Mezze & Dolce

Light Mediterranean Meals Paired with Ample Dessert

Mezze: Simple Tomato Gazpacho with Greek “Fries”

I finally got my first yield of heirloom tomatoes just before the Bay Area winter chill settled in. So after picking them off the vine, I decided to create this pairing of bold, traditional Western Mediterranean dishes. Gazpacho comes in many forms, but at its core is a bright, chilled soup from Spain. This version was adapted from Cooking Light, so I thought I would compensate for its guilt-free ingredients with the guiltiest dish of all – french {or in this case, Greek} fries. After years of devouring them at Greek eateries, I decided to take my own stab at these zesty potatoes. I recommend the pairing, but you can also serve them separately. –jaime

Simple Tomato Gazpacho

Ingredients

Serves 8

2 pounds seeded tomatoes {about 6 large}*

4 persian or 1 large English cucumber {around 1 ½ cups chopped}*

1 medium Vidalia or other sweet onion

1 medium red or yellow bell pepper

1 garlic clove

6 tablespoons white wine vinegar, divided

1 tablespoon extravirgin olive oil, divided

1/2 teaspoon salt, divided

1/4 teaspoon freshly ground black pepper, divided

–Suggested garnish–

Chopped cucumber

Chopped cherry tomato {I like to use a different color tomato, like the black ones I found at the market. Same goes for the pepper below.}

Chopped bell pepper

Croutons

Directions

1. Set out two large bowls and a food processor.

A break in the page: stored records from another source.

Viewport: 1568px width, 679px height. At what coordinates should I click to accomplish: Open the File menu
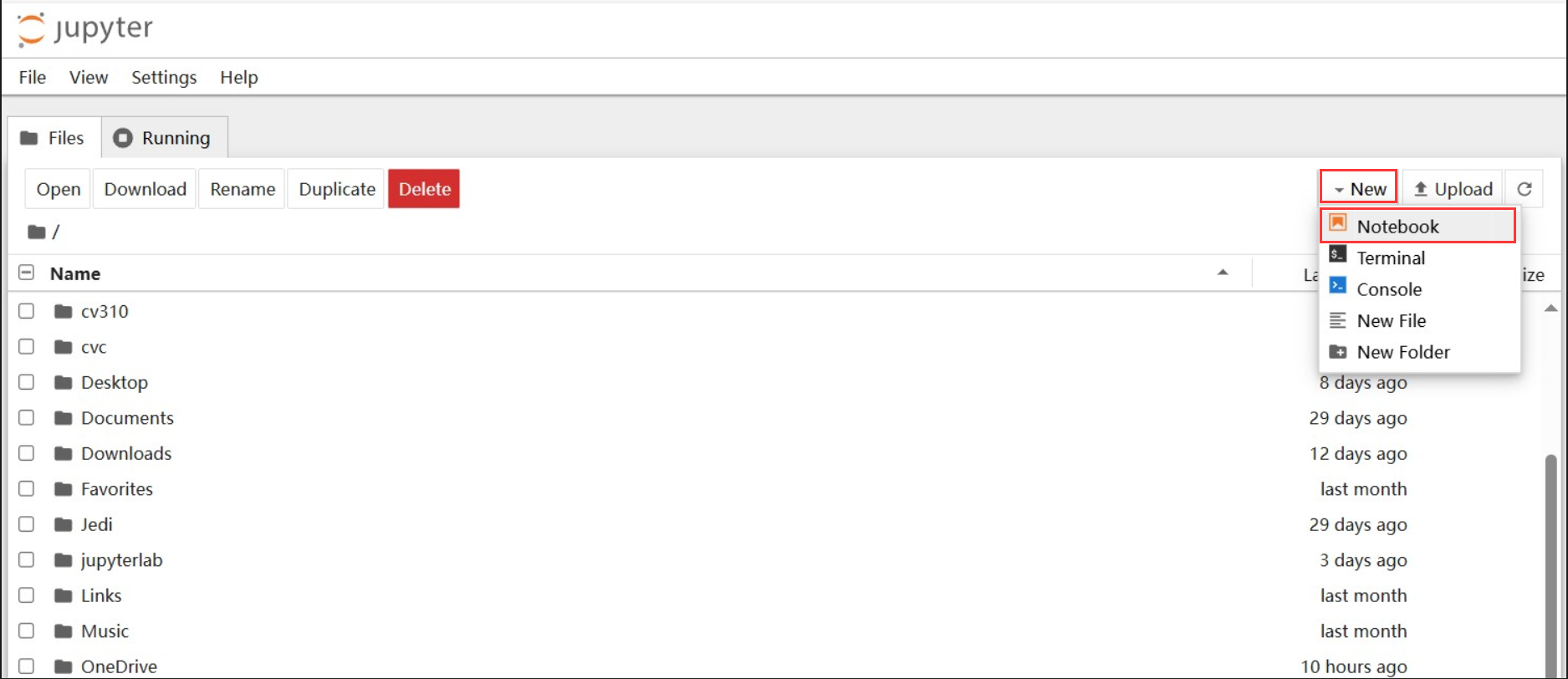pos(33,78)
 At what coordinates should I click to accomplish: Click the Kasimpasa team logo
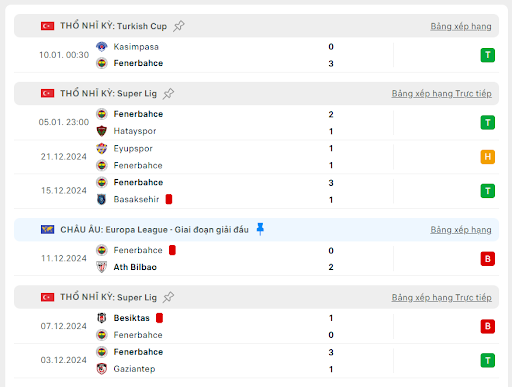point(102,46)
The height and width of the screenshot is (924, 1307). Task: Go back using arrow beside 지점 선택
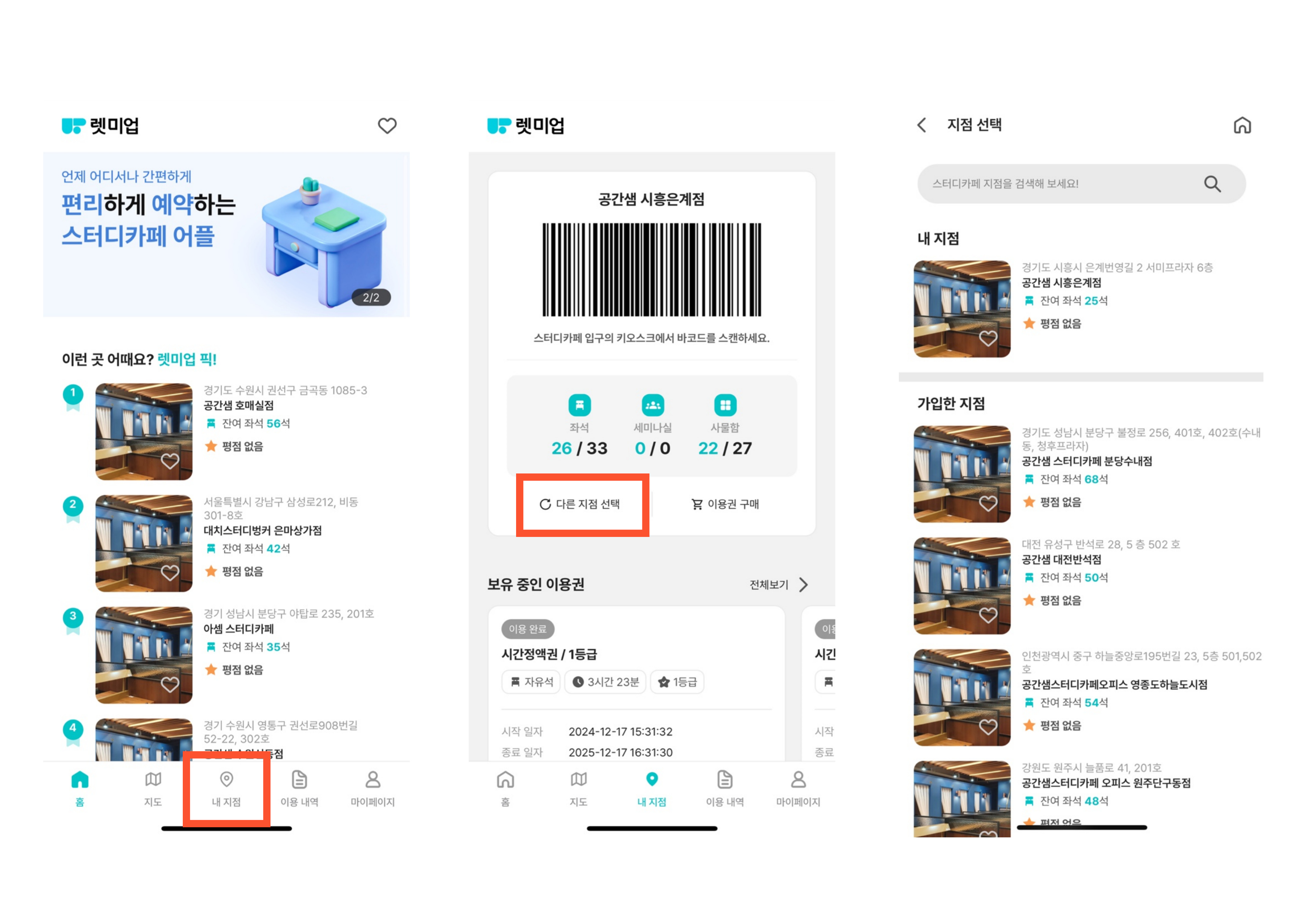pyautogui.click(x=922, y=125)
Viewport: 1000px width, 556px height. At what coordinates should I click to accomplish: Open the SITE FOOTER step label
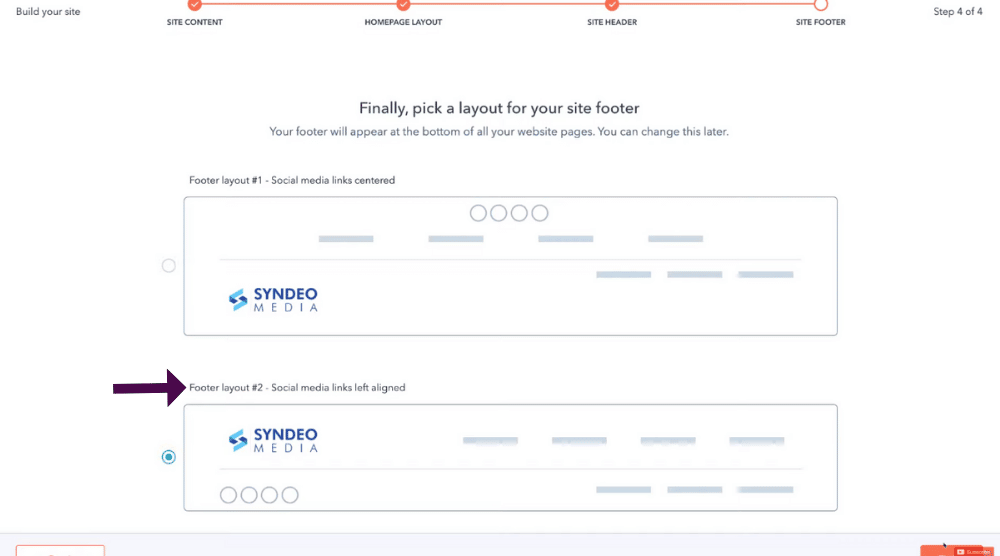[x=821, y=22]
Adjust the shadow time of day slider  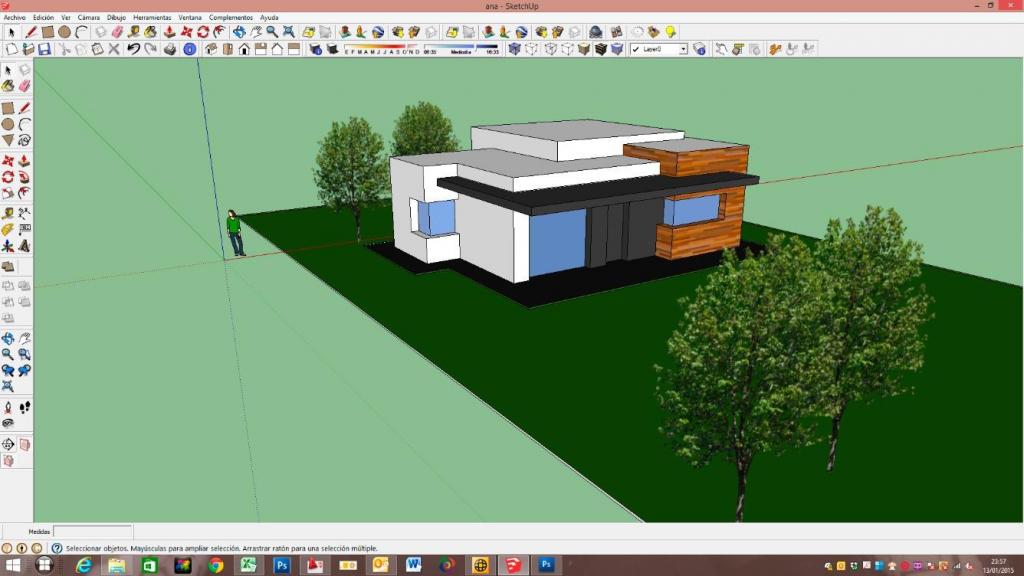click(462, 47)
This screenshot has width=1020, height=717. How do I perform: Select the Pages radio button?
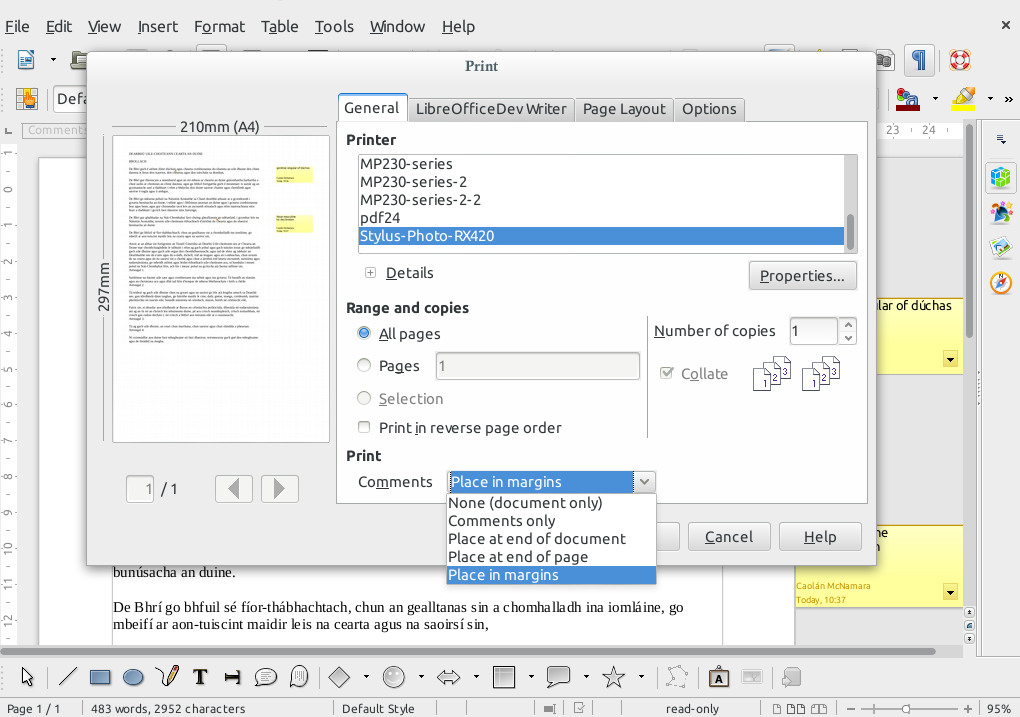pyautogui.click(x=364, y=366)
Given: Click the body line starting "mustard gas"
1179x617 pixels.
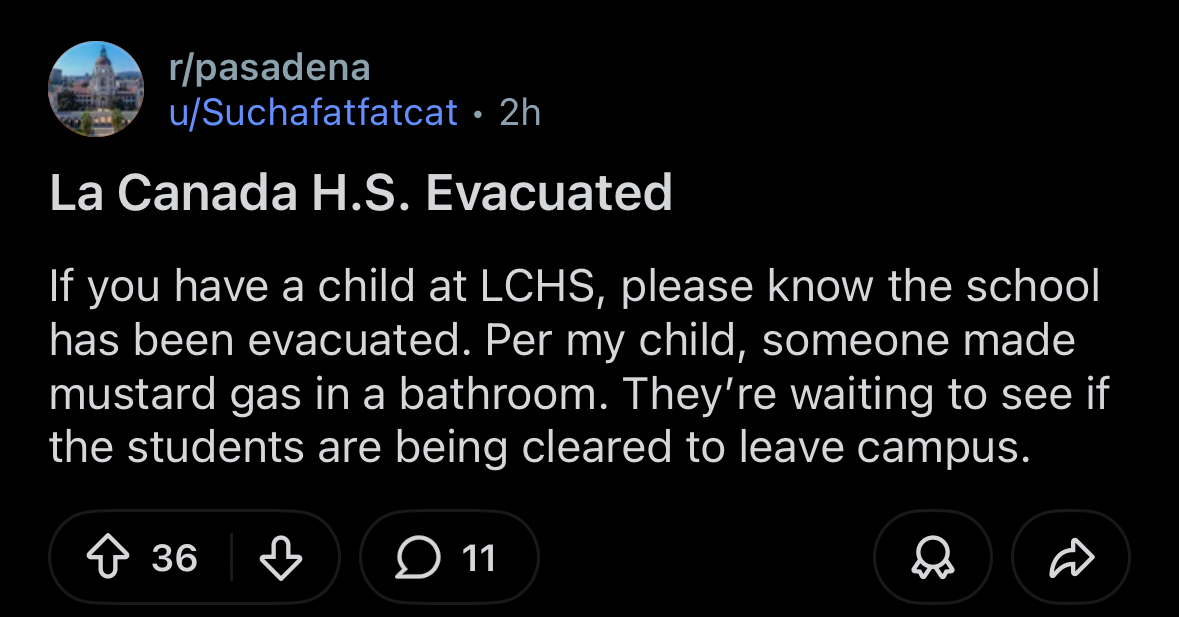Looking at the screenshot, I should pyautogui.click(x=579, y=394).
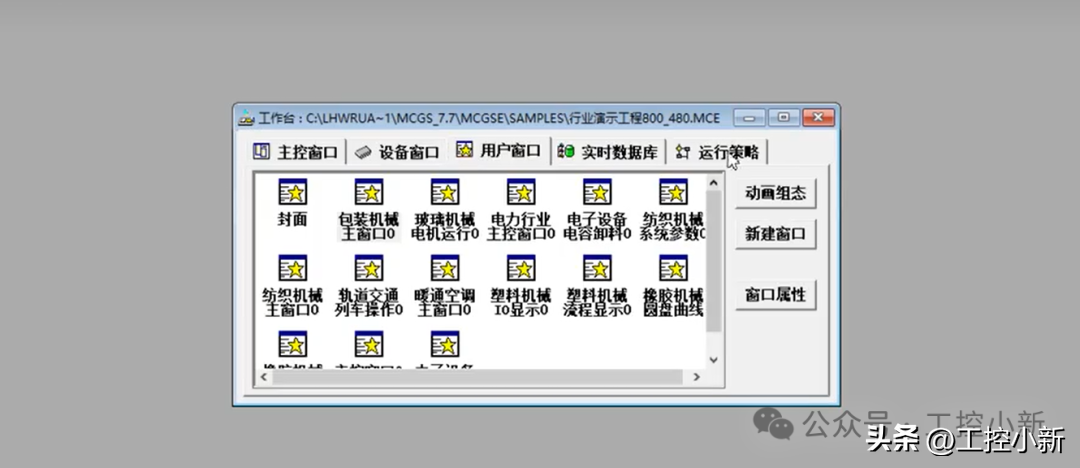This screenshot has width=1080, height=468.
Task: Click the 动画组态 button
Action: [x=775, y=193]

2. Cut tomato, cucumber, onion, and bell pepper into small chunks and divide evenly between the two bowls {1/2 of each vegetable in each bowl}.

3. Cut garlic clove in half and add to each bowl.

4. Add half of vinegar, oil, salt, and pepper to each bowl {3 tablespoons vinegar, ½ tablespoon oil, ¼ teaspoon salt, and 1/8 teaspoon pepper respectively}. Repeat in the other bowl.

5. Pour one bowl into a food processor and process until smooth. Pour purée back into the bowl. Repeat with the other bowl. Cover and chill {You can combine both bowls into one container}.

6. Top with garnish and serve.

*Some people like to peel their tomatoes and cucumber, but I find it unnecessarily complicating.

Keep it simple by using two bowls instead of one.

Greek Fries

Ingredients

4 yukon gold potatoes

1/8 cup olive oil

1/2 teaspoon salt

1/4 freshly ground pepper

1/2 lemon

1 tablespoon fresh oregano or 1 teaspoon dried

1 tablespoon fresh parsley or 1 teaspoon dried

Directions

1. Preheat oven to 400 degrees.

2. Cut potatoes into french fry sticks. Places on foil-lined baking sheet and toss with oil, salt, and pepper.

3. Bake for 25 minutes or until potatoes are tender. Remove from oven.

4. Squeeze lemon juice over “fries” and toss.

5. Sprinkle with herbs, toss, and adjust seasonings and juice to your liking.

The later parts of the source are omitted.